The stage was 24ft deep, there were four dressing rooms and variety shows were staged as part of the programme for several years. The Embassy Cinema boasted a large car park which had its own covered entrance/exit directly from the cinema building.
Within five months of opening it was taken over by Gaumont/PCT Theatres and immediately re-named Gaumont Palace Theatre from 19th October 1934.
It was re-named Gaumont Theatre from 1937 and continued under Gaumont British management and later into the Rank Organisation. They re-named it the Odeon Cinema from 24th February 1964, but this did not last long as it closed as a cinema on 28th July 1966 with James Garner in “Duel at Diablo” and Bob Hope in “Boy, Did I Get A Wrong Number”.
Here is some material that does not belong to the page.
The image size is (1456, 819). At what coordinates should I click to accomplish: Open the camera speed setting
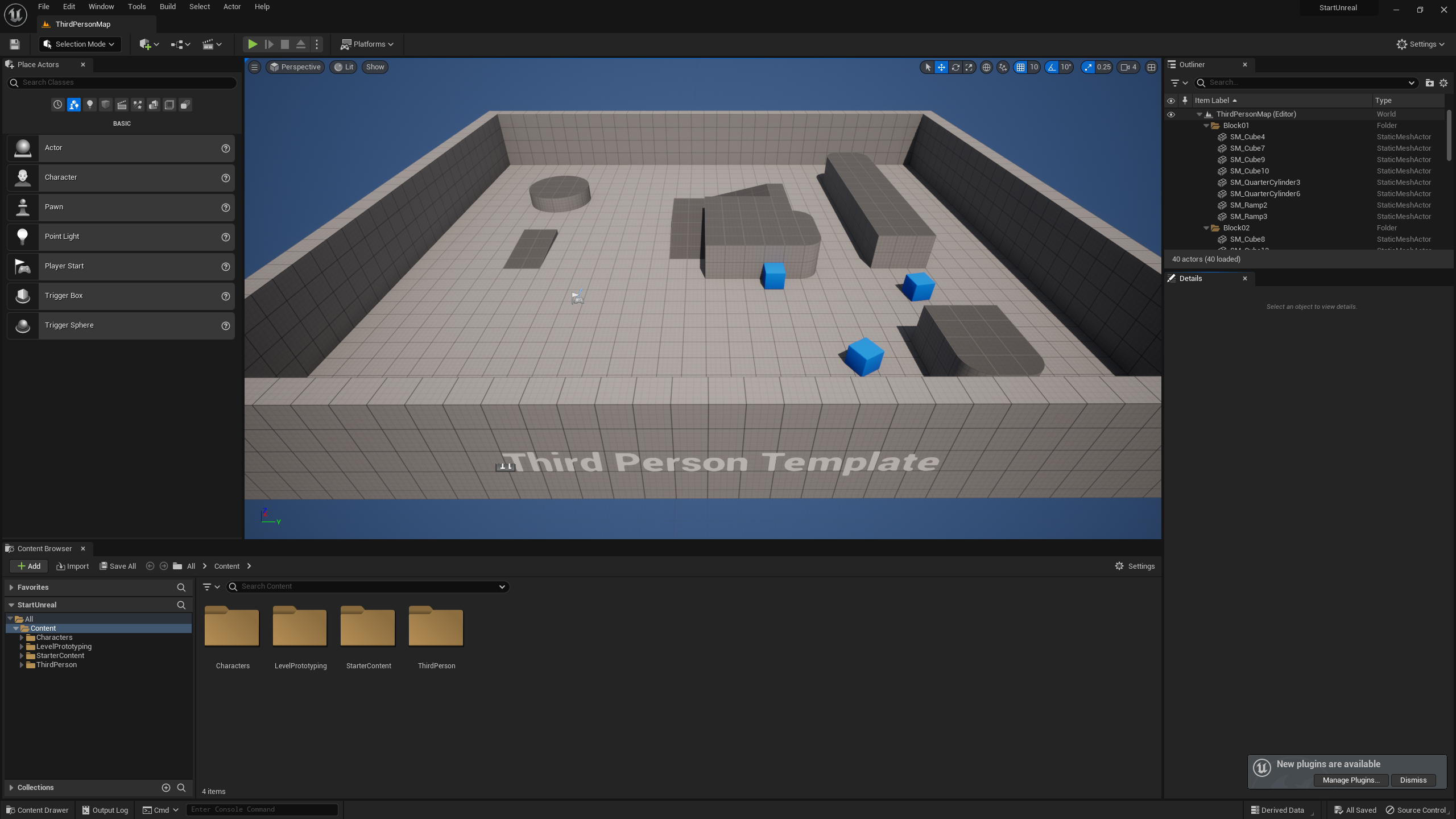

On 18th August 1966 it was converted into a Top Rank Bingo Club, later operating as a Mecca Bingo Club, which closed in June 2014. It was refurbished and re-opened as a banquet hall known as the Mayfair Venue in December 2015. (The name Mayfair was originally the name of the now demolished Odeon, Whalebone Lane in Chadwell Heath).
On 8th August 2017, the Chadwell Heath South Residents' Association successfully listed the former Embassy Cinema as an Asset of Community Value. The local community group then proceeded to launch “The Embassy Cinema Restoration Project”, with the aim of acquiring the building and restoring it back into a repertory cinema, that can incorporate theatre, live music & dance. A single-screen experience for old classic movies, cult films and arthouse productions, all in a variety of formats (from 16mm, 35mm & 70mm, to Super 8 and 4K) and housed in a vintage Art Deco/Streamline Moderne setting.
The Chadwell Heath South Residents' Association have ambitious plans to make the Embassy Cinema one of London’s finest Art Deco experiences; the catalyst which results in a rejuvenation of the surrounding area, that can have a lasting impact for generations.
The Mayfair Venue in association with the Chadwell Heath South Residents' Association will screen its first film since closing as the Odeon in July 1966 when Leonardo De Caprio in “Titanic” will be shown on 10th February 2018.